» **Prompt**:
Extract every line of the entries below that contains the word "answer".

Data items:

• • •

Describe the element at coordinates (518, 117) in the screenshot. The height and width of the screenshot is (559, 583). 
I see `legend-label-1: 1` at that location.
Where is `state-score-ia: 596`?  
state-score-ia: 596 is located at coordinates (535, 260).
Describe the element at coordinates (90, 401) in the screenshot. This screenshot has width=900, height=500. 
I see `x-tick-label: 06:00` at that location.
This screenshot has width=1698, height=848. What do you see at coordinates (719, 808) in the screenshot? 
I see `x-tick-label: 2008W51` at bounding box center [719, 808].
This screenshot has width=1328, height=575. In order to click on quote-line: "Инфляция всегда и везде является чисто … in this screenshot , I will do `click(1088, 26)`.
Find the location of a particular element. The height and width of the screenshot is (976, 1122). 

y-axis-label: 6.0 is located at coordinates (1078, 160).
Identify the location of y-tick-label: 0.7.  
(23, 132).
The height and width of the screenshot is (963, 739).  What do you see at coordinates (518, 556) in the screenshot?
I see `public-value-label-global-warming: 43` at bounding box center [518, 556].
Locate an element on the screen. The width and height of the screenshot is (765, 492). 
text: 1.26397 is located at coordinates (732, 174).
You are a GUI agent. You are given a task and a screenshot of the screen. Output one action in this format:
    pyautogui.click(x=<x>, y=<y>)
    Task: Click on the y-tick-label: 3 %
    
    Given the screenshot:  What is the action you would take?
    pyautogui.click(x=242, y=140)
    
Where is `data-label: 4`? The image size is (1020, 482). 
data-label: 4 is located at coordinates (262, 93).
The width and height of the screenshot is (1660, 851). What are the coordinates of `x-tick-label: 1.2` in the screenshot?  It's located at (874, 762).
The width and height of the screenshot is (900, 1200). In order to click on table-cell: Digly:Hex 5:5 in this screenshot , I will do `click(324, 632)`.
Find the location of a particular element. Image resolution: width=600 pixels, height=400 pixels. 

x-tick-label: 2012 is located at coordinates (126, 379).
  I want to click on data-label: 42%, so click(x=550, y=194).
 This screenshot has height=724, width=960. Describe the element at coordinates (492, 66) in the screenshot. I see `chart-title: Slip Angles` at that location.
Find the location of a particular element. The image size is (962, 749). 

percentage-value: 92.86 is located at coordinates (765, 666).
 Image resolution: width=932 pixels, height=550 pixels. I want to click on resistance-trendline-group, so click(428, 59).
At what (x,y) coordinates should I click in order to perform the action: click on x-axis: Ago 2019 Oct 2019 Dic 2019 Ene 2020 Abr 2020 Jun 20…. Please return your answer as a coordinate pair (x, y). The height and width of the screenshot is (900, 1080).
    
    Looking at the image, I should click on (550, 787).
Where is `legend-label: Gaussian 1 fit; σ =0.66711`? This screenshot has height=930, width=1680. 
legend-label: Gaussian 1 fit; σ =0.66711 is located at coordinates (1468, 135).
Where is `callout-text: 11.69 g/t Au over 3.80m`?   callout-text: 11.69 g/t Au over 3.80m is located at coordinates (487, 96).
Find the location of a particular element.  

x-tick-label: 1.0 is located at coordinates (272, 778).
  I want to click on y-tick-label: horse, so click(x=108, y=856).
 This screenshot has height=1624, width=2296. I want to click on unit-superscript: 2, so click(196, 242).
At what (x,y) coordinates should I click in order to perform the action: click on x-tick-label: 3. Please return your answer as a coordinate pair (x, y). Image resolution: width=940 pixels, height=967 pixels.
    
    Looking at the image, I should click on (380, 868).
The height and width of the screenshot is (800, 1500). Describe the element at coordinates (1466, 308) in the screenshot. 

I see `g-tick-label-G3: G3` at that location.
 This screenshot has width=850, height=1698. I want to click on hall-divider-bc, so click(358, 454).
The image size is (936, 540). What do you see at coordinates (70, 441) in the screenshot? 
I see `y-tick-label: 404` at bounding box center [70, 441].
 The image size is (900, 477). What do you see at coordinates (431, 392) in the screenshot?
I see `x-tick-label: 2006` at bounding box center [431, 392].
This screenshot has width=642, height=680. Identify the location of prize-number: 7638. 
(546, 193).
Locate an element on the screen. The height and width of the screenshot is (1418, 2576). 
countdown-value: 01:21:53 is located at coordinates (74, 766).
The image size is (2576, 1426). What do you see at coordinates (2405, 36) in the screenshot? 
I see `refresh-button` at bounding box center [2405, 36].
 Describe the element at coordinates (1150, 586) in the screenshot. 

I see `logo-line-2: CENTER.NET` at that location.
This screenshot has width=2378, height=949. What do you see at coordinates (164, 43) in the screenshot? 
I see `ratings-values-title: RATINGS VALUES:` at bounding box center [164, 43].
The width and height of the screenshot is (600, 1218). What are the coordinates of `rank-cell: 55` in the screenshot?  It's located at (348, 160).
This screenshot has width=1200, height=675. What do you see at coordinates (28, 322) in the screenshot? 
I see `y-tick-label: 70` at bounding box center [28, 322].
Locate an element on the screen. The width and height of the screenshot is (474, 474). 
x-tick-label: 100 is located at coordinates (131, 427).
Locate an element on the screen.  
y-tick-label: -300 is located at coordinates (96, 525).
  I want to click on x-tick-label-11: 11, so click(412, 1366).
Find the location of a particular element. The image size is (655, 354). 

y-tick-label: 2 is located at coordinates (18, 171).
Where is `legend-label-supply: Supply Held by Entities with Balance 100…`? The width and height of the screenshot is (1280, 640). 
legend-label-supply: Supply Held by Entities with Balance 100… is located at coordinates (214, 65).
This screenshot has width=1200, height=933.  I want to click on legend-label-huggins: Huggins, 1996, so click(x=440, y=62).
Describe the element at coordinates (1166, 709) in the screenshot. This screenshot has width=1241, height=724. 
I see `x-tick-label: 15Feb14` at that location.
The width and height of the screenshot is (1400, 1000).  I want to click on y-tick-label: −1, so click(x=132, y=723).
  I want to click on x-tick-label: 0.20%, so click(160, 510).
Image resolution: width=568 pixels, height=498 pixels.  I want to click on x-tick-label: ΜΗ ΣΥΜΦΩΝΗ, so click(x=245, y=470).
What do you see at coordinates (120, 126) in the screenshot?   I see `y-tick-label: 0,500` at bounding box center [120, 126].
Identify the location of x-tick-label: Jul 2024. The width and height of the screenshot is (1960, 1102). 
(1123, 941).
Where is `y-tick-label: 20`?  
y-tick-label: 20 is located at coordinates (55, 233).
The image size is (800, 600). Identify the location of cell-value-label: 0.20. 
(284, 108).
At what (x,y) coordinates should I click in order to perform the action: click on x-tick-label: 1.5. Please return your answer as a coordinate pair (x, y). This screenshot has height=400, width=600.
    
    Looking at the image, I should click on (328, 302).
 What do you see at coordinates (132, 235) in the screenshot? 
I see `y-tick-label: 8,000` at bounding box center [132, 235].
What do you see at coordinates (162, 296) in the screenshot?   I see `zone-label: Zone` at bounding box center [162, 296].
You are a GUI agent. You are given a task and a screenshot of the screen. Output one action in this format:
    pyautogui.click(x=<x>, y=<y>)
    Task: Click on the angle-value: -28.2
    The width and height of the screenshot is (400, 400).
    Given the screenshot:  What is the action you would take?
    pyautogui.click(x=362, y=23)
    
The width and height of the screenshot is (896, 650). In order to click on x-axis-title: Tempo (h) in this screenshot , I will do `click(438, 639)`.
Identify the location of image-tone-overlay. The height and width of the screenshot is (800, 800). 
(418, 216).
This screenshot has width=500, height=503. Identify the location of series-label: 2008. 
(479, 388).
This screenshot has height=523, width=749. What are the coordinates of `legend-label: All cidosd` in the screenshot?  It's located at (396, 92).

• • •

» **Result of the exercise**:
At what (x,y) coordinates should I click in order to perform the action: click on x-axis: Ago 2019 Oct 2019 Dic 2019 Ene 2020 Abr 2020 Jun 20…. Please return your answer as a coordinate pair (x, y). The height and width of the screenshot is (900, 1080).
At what (x,y) coordinates should I click in order to perform the action: click on x-tick-label: 3. Please return your answer as a coordinate pair (x, y). Image resolution: width=940 pixels, height=967 pixels.
At what (x,y) coordinates should I click in order to perform the action: click on x-tick-label: 1.5. Please return your answer as a coordinate pair (x, y). This screenshot has height=400, width=600.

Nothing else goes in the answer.